Ole Anthon Olsen (14 September 1889 – 17 March 1972) was a Danish amateur football player who played in the forward position and amateur cricket player. He scored 14 goals in 16 games for the Denmark national football team, and won a silver medal at the 1912 Summer Olympics.

Born in Copenhagen, Olsen played for a handful of Copenhagen clubs. While playing for B.93, he made his Danish national team debut. He was selected for the Danish squad at the 1912 Summer Olympics, playing all of Denmark's three games at the tournament. He scored seven goals in the tournament and was the Danish to score as the team won Olympic silver medals. After the 1912 Olympics, he scored six goals in five games until September 1915, making his Danish national team total 13 goals in eight games.

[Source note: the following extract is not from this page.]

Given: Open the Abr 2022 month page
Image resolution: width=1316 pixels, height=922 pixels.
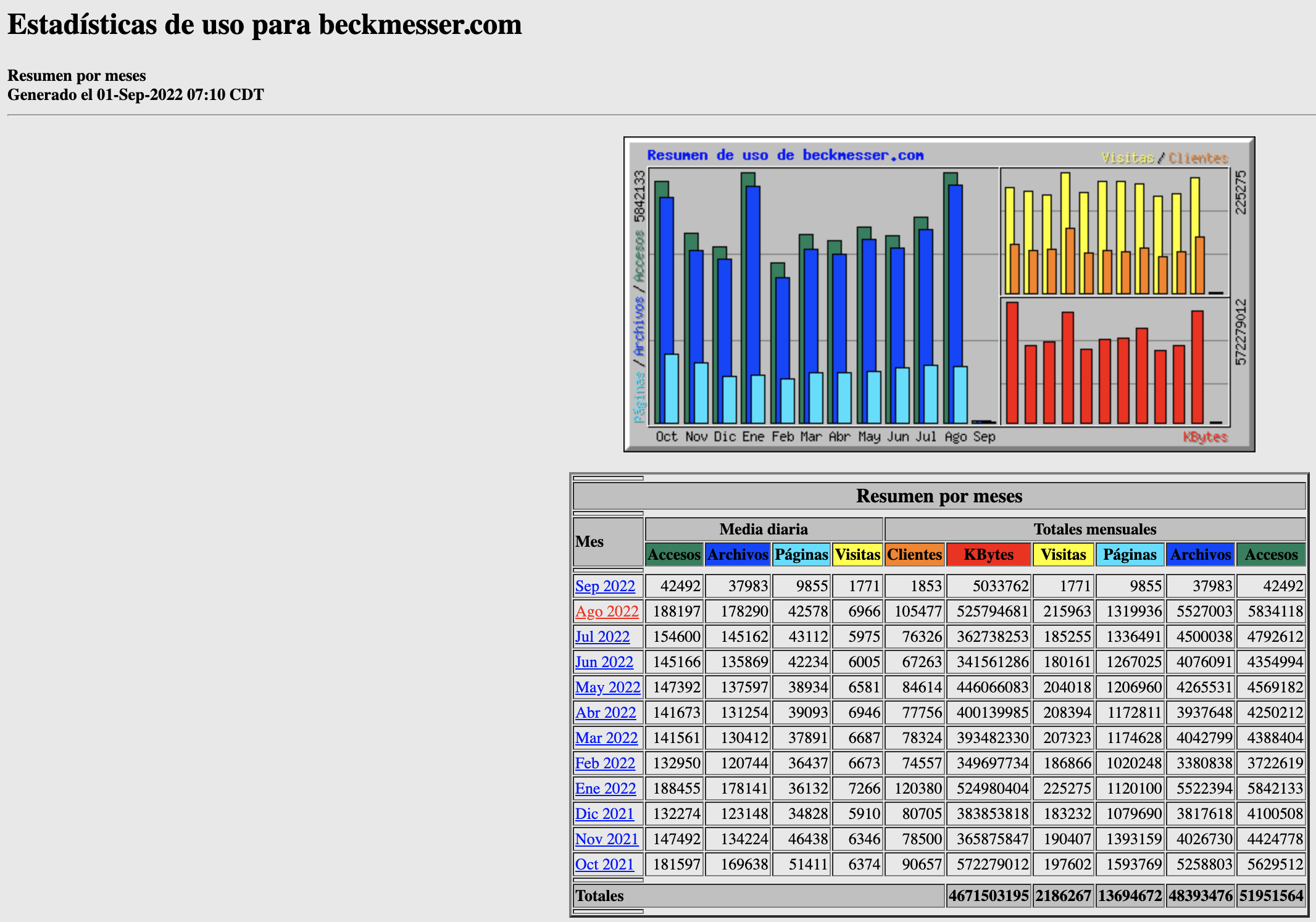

With B.93, he won the 1916 Danish football championship, scoring two goals in the championship final 3–2 win against KB. For the national team, he did not recover his impressive goal scoring form from his early years, and in his last eight national team games until October 1927, he scored one goal in eight games. He ended his national team career in 1927, having won his second Danish championship with B.93.

Olsen was the treasurer at B.93 between 1947 and 1957.

He was also a cricket player for B.93, reaching 150 matches.